→ **Data records**:

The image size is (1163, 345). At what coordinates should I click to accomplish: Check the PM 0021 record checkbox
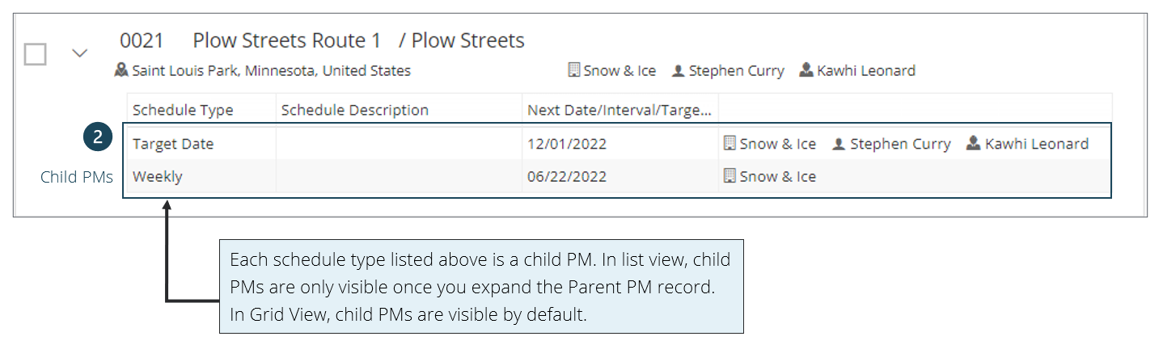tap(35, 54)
* * *
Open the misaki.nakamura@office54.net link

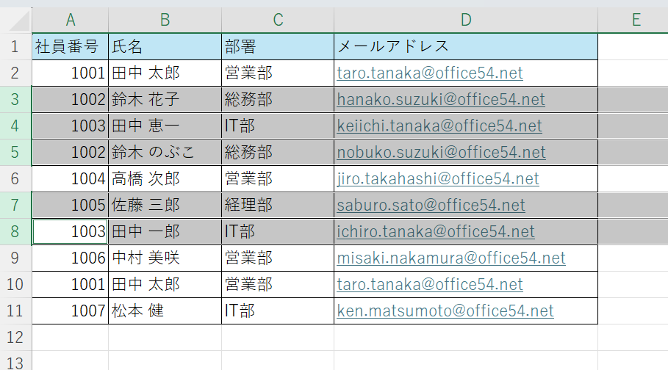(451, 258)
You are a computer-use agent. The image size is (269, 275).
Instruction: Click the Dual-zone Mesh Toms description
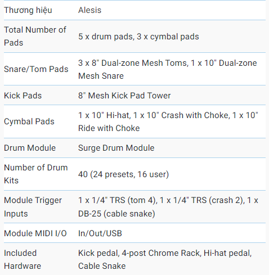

→ **To do**: Beginning at the line above that contains "Open the misaki.nakamura@office54.net link" and going on through the line that contains "Instruction: Click the", please copy every line exactly, leaving the pictures out and adding nothing.

→ **Response to the task**:
Open the misaki.nakamura@office54.net link

(451, 258)
You are a computer-use agent. The image size is (269, 275).
Instruction: Click the Dual-zone Mesh Toms description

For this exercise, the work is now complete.